**TASK ITEM:** Reproduce the entries that follow, exactly and in full.

**THE RECORDS:**
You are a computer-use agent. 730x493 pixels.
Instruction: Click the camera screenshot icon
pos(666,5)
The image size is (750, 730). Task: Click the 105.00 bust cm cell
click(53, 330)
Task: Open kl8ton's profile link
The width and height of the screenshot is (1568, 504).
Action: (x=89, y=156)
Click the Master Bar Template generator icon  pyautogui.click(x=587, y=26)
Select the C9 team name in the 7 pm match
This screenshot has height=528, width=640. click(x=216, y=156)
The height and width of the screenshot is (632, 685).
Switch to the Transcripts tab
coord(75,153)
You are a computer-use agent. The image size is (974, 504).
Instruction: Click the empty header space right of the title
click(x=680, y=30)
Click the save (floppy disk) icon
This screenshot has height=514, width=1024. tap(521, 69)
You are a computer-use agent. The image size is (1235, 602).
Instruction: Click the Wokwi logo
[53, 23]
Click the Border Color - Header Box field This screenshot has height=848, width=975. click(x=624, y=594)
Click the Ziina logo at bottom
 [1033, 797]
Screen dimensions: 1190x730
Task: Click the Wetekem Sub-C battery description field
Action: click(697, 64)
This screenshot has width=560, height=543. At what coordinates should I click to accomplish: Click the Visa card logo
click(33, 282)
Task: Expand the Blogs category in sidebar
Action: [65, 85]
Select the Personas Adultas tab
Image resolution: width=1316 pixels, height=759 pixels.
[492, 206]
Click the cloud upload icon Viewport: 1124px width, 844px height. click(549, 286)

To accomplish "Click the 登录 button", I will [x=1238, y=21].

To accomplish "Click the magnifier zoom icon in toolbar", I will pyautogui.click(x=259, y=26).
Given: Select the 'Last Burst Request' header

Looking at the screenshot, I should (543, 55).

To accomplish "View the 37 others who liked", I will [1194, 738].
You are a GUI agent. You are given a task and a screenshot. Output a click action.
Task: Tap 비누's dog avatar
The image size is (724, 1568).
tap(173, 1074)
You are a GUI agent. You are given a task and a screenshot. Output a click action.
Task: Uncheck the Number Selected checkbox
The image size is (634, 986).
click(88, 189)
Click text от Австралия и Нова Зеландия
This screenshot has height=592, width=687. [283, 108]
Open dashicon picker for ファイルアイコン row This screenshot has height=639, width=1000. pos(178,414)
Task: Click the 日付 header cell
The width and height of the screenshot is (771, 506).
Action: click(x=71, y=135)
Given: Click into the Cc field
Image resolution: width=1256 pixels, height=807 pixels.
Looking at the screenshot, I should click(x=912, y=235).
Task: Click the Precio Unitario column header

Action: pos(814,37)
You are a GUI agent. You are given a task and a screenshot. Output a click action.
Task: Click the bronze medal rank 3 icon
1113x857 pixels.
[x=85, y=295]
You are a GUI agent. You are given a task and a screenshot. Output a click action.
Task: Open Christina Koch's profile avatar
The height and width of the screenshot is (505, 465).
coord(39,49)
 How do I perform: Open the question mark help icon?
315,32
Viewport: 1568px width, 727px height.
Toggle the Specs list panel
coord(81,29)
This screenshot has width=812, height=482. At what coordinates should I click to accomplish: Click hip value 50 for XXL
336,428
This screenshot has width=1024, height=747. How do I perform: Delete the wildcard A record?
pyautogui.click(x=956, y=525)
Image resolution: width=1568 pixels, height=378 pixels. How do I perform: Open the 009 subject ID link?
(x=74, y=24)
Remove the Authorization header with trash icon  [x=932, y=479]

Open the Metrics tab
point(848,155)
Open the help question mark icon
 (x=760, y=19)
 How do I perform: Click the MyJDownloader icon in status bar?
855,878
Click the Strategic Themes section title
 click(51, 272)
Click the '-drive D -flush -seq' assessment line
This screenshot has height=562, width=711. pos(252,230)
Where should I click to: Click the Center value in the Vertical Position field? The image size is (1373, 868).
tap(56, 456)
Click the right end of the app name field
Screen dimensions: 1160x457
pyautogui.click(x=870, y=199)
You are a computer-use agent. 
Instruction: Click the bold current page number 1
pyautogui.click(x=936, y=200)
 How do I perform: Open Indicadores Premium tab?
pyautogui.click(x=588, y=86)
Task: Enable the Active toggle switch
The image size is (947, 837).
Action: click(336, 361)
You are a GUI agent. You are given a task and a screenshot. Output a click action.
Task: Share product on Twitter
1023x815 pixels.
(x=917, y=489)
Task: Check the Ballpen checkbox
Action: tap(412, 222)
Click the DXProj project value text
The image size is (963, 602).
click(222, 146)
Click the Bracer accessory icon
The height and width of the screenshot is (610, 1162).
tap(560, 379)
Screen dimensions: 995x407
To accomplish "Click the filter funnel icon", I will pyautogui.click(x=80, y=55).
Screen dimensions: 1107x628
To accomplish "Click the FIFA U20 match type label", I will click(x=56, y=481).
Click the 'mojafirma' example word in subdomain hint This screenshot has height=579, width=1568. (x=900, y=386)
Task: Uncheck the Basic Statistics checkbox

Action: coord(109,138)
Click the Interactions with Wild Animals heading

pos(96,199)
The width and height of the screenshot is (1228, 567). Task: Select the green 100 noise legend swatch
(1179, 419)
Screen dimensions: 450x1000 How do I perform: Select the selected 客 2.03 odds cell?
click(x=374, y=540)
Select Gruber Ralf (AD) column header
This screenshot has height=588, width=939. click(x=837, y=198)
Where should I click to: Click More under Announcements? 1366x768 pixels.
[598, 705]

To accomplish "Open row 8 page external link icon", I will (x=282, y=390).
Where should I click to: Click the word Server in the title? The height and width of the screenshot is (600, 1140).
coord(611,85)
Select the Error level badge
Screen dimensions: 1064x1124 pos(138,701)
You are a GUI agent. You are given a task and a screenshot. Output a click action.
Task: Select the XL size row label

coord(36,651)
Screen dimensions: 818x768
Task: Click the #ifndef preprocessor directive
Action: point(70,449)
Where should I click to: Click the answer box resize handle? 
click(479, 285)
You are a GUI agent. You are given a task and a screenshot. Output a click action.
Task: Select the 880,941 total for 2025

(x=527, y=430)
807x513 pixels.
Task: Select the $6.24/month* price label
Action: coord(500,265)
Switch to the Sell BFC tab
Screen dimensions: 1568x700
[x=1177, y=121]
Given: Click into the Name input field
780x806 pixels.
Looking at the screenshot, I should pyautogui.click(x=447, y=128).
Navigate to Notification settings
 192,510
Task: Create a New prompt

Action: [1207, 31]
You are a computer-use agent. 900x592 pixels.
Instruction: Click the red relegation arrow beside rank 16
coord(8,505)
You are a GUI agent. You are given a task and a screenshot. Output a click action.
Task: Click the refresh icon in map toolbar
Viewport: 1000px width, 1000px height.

**TASK OUTPUT:**
You are a computer-use agent. 730x493 pixels.
Instruction: Click the camera screenshot icon
pos(666,5)
The image size is (750, 730). Task: Click the 105.00 bust cm cell
click(53, 330)
Task: Open kl8ton's profile link
The width and height of the screenshot is (1568, 504).
Action: (x=89, y=156)
Click the Master Bar Template generator icon  pyautogui.click(x=587, y=26)
Select the C9 team name in the 7 pm match
This screenshot has height=528, width=640. click(x=216, y=156)
The height and width of the screenshot is (632, 685).
Switch to the Transcripts tab
coord(75,153)
You are a computer-use agent. The image size is (974, 504).
Instruction: Click the empty header space right of the title
click(x=680, y=30)
Click the save (floppy disk) icon
This screenshot has height=514, width=1024. tap(521, 69)
You are a computer-use agent. The image size is (1235, 602).
Instruction: Click the Wokwi logo
[53, 23]
Click the Border Color - Header Box field This screenshot has height=848, width=975. click(x=624, y=594)
Click the Ziina logo at bottom
 [1033, 797]
Screen dimensions: 1190x730
Task: Click the Wetekem Sub-C battery description field
Action: click(697, 64)
This screenshot has width=560, height=543. At what coordinates should I click to accomplish: Click the Visa card logo
click(33, 282)
Task: Expand the Blogs category in sidebar
Action: [65, 85]
Select the Personas Adultas tab
Image resolution: width=1316 pixels, height=759 pixels.
[492, 206]
Click the cloud upload icon Viewport: 1124px width, 844px height. click(549, 286)

To accomplish "Click the 登录 button", I will [x=1238, y=21].

To accomplish "Click the magnifier zoom icon in toolbar", I will pyautogui.click(x=259, y=26).
Given: Select the 'Last Burst Request' header

Looking at the screenshot, I should (543, 55).

To accomplish "View the 37 others who liked", I will [1194, 738].
You are a GUI agent. You are given a task and a screenshot. Output a click action.
Task: Tap 비누's dog avatar
The image size is (724, 1568).
tap(173, 1074)
You are a GUI agent. You are given a task and a screenshot. Output a click action.
Task: Uncheck the Number Selected checkbox
The image size is (634, 986).
click(88, 189)
Click text от Австралия и Нова Зеландия
This screenshot has height=592, width=687. [283, 108]
Open dashicon picker for ファイルアイコン row This screenshot has height=639, width=1000. pos(178,414)
Task: Click the 日付 header cell
The width and height of the screenshot is (771, 506).
Action: click(x=71, y=135)
Given: Click into the Cc field
Image resolution: width=1256 pixels, height=807 pixels.
Looking at the screenshot, I should click(x=912, y=235).
Task: Click the Precio Unitario column header

Action: pos(814,37)
You are a GUI agent. You are given a task and a screenshot. Output a click action.
Task: Click the bronze medal rank 3 icon
1113x857 pixels.
[x=85, y=295]
You are a GUI agent. You are given a task and a screenshot. Output a click action.
Task: Open Christina Koch's profile avatar
The height and width of the screenshot is (505, 465).
coord(39,49)
 How do I perform: Open the question mark help icon?
315,32
Viewport: 1568px width, 727px height.
Toggle the Specs list panel
coord(81,29)
This screenshot has width=812, height=482. At what coordinates should I click to accomplish: Click hip value 50 for XXL
336,428
This screenshot has width=1024, height=747. How do I perform: Delete the wildcard A record?
pyautogui.click(x=956, y=525)
Image resolution: width=1568 pixels, height=378 pixels. How do I perform: Open the 009 subject ID link?
(x=74, y=24)
Remove the Authorization header with trash icon  [x=932, y=479]

Open the Metrics tab
point(848,155)
Open the help question mark icon
 (x=760, y=19)
 How do I perform: Click the MyJDownloader icon in status bar?
855,878
Click the Strategic Themes section title
 click(51, 272)
Click the '-drive D -flush -seq' assessment line
This screenshot has height=562, width=711. pos(252,230)
Where should I click to: Click the Center value in the Vertical Position field? The image size is (1373, 868).
tap(56, 456)
Click the right end of the app name field
Screen dimensions: 1160x457
pyautogui.click(x=870, y=199)
You are a computer-use agent. 
Instruction: Click the bold current page number 1
pyautogui.click(x=936, y=200)
 How do I perform: Open Indicadores Premium tab?
pyautogui.click(x=588, y=86)
Task: Enable the Active toggle switch
The image size is (947, 837).
Action: click(336, 361)
You are a GUI agent. You are given a task and a screenshot. Output a click action.
Task: Share product on Twitter
1023x815 pixels.
(x=917, y=489)
Task: Check the Ballpen checkbox
Action: tap(412, 222)
Click the DXProj project value text
The image size is (963, 602).
click(222, 146)
Click the Bracer accessory icon
The height and width of the screenshot is (610, 1162).
tap(560, 379)
Screen dimensions: 995x407
To accomplish "Click the filter funnel icon", I will pyautogui.click(x=80, y=55).
Screen dimensions: 1107x628
To accomplish "Click the FIFA U20 match type label", I will click(x=56, y=481).
Click the 'mojafirma' example word in subdomain hint This screenshot has height=579, width=1568. (x=900, y=386)
Task: Uncheck the Basic Statistics checkbox

Action: coord(109,138)
Click the Interactions with Wild Animals heading

pos(96,199)
The width and height of the screenshot is (1228, 567). Task: Select the green 100 noise legend swatch
(1179, 419)
Screen dimensions: 450x1000 How do I perform: Select the selected 客 2.03 odds cell?
click(x=374, y=540)
Select Gruber Ralf (AD) column header
This screenshot has height=588, width=939. click(x=837, y=198)
Where should I click to: Click More under Announcements? 1366x768 pixels.
[598, 705]

To accomplish "Open row 8 page external link icon", I will (x=282, y=390).
Where should I click to: Click the word Server in the title? The height and width of the screenshot is (600, 1140).
coord(611,85)
Select the Error level badge
Screen dimensions: 1064x1124 pos(138,701)
You are a GUI agent. You are given a task and a screenshot. Output a click action.
Task: Select the XL size row label

coord(36,651)
Screen dimensions: 818x768
Task: Click the #ifndef preprocessor directive
Action: point(70,449)
Where should I click to: Click the answer box resize handle? 
click(479, 285)
You are a GUI agent. You are given a task and a screenshot. Output a click action.
Task: Select the 880,941 total for 2025

(x=527, y=430)
807x513 pixels.
Task: Select the $6.24/month* price label
Action: coord(500,265)
Switch to the Sell BFC tab
Screen dimensions: 1568x700
[x=1177, y=121]
Given: Click into the Name input field
780x806 pixels.
Looking at the screenshot, I should pyautogui.click(x=447, y=128).
Navigate to Notification settings
 192,510
Task: Create a New prompt

Action: [1207, 31]
You are a computer-use agent. 900x592 pixels.
Instruction: Click the red relegation arrow beside rank 16
coord(8,505)
You are a GUI agent. You are given a task and a screenshot. Output a click action.
Task: Click the refresh icon in map toolbar
Viewport: 1000px width, 1000px height.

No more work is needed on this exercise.